The shortish flat-faced man with a narrow corrugated brow and immensely broad shoulders was Claud. Claud had dropped in on Rummins in the hope of getting a piece of pork or ham out of him from the pig that had been killed the day before. Claud knew about the killing—the noise of it had carried far across the fields—and he also knew that a man should have a government permit to do that sort of thing, and that Rummins didn’t have one.
“Good afternoon,” Mr. Boggis said. “Isn’t it a lovely day?”
None of the three men moved. At that moment they were all thinking precisely the same thing—that somehow or other this clergyman, who was certainly not the local fellow, had been sent to
poke his nose into their business and to report what he found to the government.
“What beautiful dogs,” Mr. Boggis said. “I must say I’ve never been greyhound-racing myself, but they tell me it’s a fascinating sport.”
Again the silence, and Mr. Boggis glanced quickly from Rummins to Bert, then to Claud, then back again to Rummins, and he noticed that each of them had the same peculiar expression on his face, something between a jeer and a challenge, with a contemptuous curl to the mouth and a sneer around the nose.
“Might I enquire if you are the owner?” Mr. Boggis asked, undaunted, addressing himself to Rummins.
“What is it you want?”
“I do apologize for troubling you, especially on a Sunday.”
Mr. Boggis offered his card and Rummins took it and held it up close to his face. The other two didn’t move, but their eyes swivelled over to one side, trying to see.
“And what exactly might you be wanting?” Rummins asked.
For the second time that morning, Mr. Boggis explained at some length the aims and ideals of the Society for the Preservation of Rare Furniture.
“We don’t have any,” Rummins told him when it was over. “You’re wasting your time.”
“Now, just a minute, sir,” Mr. Boggis said, raising a finger. “The last man who said that to me was an old farmer down in Sussex, and when he finally let me into his house, d’you know what I found? A dirty-looking old chair in the corner of the kitchen, and it turned out to be worth
four hundred pounds
! I showed him how to sell it, and he bought himself a new tractor with the money.”

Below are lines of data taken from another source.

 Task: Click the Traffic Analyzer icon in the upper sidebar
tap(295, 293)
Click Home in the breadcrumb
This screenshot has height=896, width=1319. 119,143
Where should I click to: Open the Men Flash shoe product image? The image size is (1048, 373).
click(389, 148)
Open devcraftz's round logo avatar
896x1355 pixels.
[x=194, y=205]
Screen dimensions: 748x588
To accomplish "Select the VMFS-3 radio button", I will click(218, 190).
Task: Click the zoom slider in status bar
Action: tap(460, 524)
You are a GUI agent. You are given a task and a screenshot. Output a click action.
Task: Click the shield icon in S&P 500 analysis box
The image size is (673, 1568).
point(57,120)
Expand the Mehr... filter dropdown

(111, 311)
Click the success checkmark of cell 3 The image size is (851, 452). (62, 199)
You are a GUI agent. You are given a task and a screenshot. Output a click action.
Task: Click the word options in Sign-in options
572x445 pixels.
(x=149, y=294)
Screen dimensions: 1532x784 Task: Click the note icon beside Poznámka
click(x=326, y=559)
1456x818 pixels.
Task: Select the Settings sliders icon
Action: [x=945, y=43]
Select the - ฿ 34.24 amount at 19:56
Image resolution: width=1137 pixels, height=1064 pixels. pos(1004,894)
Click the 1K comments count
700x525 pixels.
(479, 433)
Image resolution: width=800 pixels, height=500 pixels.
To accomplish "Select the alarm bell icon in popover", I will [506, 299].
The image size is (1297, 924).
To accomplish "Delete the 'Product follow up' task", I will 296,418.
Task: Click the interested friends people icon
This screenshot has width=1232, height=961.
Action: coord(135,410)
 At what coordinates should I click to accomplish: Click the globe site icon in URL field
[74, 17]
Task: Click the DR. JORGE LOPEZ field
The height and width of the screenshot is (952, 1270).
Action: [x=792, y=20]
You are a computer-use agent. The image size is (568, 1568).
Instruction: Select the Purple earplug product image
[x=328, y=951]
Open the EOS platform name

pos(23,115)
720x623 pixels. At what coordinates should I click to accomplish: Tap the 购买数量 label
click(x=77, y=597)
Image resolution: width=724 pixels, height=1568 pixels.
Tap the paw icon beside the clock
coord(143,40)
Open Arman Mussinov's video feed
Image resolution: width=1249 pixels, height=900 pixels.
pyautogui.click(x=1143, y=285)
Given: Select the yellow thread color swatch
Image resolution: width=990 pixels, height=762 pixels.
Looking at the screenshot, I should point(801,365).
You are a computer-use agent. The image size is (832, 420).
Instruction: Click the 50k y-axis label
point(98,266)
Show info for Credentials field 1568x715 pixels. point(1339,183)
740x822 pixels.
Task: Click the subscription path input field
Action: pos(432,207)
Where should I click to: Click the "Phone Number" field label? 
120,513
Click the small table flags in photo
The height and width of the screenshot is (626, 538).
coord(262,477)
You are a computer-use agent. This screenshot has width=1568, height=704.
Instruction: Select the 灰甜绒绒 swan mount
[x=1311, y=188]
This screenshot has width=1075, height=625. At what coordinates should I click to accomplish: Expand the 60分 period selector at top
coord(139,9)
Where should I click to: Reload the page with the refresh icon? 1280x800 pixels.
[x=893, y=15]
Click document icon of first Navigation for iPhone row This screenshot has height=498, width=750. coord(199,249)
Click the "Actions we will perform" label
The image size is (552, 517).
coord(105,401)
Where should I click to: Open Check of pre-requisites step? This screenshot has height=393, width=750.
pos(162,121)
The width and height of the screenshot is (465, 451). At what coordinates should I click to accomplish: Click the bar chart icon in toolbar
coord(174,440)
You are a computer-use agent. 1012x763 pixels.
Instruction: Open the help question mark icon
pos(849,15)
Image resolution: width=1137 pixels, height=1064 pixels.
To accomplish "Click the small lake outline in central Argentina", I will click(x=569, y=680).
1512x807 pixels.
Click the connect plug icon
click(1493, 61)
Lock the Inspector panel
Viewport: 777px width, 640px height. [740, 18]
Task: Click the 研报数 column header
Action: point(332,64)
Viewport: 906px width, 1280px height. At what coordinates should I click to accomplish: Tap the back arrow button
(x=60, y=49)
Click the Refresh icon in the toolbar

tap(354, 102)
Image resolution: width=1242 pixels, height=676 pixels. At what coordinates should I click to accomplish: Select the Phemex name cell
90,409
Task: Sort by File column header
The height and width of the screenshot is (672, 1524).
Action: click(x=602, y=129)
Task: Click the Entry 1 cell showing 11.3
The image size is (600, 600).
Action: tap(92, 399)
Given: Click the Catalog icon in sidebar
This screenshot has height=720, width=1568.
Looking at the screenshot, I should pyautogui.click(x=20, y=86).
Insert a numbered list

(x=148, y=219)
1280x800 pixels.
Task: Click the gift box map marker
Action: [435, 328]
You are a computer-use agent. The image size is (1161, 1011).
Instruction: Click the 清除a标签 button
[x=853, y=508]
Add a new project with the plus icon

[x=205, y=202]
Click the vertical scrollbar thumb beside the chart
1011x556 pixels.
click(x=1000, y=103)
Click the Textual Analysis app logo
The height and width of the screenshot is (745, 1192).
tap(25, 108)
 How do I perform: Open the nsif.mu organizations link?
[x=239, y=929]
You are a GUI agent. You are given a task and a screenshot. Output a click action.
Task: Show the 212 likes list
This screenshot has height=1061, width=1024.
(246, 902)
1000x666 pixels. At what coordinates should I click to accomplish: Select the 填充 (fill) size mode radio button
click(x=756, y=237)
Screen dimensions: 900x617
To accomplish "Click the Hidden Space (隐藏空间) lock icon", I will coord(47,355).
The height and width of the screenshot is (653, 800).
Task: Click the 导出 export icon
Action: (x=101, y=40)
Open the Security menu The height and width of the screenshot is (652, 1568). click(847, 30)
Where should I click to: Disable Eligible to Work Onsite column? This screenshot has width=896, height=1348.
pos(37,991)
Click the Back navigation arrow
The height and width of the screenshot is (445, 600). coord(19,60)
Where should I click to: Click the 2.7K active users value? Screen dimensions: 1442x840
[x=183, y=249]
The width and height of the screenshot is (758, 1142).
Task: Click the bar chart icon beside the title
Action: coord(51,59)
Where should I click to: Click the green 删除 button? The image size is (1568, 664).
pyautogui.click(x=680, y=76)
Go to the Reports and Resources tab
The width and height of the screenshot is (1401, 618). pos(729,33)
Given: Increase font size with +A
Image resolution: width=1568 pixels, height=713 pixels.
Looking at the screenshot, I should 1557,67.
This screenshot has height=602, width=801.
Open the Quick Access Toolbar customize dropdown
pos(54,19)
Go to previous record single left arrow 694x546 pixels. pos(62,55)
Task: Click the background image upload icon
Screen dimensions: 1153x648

“What on earth are you talking about?” Claud said. “There ain’t no chair in the world worth four hundred pound.”
“Excuse me,” Mr. Boggis answered primly, “but there are plenty of chairs in England worth more than twice that figure. And you know where they are? They’re tucked away in the farms and cottages all over the country, with the owners using them as steps and ladders and standing on them with hobnailed boots to reach a pot of jam out of the top cupboard or to hang a picture. This is the truth I’m telling you, my friends.”
Rummins shifted uneasily on his feet. “You mean to say all you want to do is go inside and stand there in the middle of the room and look around?”
“Exactly,” Mr. Boggis said. He was at last beginning to sense what the trouble might be. “I don’t want to pry into your cupboards or into your larder. I just want to look at the furniture to see if you happen to have any treasures here, and then I can write about them in our Society magazine.”
“You know what I think?” Rummins said, fixing him with his small wicked eyes. “I think you’re after buying the stuff yourself. Why else would you be going to all this trouble?”
“Oh, dear me. I only wish I had the money. Of course, if I saw something that I took a great fancy to, and it wasn’t beyond my means, I might be tempted to make an offer. But alas, that rarely happens.”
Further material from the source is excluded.